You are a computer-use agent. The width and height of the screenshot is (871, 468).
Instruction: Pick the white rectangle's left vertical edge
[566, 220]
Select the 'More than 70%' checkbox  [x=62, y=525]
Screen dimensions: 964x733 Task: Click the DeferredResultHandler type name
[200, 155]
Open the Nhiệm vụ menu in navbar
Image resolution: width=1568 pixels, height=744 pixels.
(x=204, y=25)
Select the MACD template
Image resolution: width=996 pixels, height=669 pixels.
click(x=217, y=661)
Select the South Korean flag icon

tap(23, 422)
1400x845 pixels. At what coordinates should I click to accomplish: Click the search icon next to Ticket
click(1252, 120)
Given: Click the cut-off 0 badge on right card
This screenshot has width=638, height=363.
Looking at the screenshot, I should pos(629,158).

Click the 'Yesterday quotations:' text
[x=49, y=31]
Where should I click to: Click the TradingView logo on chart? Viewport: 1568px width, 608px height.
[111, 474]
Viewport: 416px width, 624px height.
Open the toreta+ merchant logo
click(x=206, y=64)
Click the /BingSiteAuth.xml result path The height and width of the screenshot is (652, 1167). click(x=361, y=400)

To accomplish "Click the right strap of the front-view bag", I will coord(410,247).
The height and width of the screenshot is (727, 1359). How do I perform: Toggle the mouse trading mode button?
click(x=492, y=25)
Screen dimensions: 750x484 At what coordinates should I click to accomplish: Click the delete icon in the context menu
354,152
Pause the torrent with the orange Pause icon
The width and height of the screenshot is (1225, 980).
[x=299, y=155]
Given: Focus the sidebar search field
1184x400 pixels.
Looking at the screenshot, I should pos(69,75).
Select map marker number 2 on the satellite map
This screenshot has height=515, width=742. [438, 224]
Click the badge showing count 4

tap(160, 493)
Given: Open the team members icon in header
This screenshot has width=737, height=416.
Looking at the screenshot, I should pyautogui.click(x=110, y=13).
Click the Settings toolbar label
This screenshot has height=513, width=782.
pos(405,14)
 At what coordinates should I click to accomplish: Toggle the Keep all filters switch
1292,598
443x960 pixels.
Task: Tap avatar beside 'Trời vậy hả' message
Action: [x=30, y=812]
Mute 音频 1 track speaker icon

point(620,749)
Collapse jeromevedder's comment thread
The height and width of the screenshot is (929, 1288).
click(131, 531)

### What needs to be done
How many lines in the entries above hold the word "Given"? Reply with the number by itself.

### Task solution
3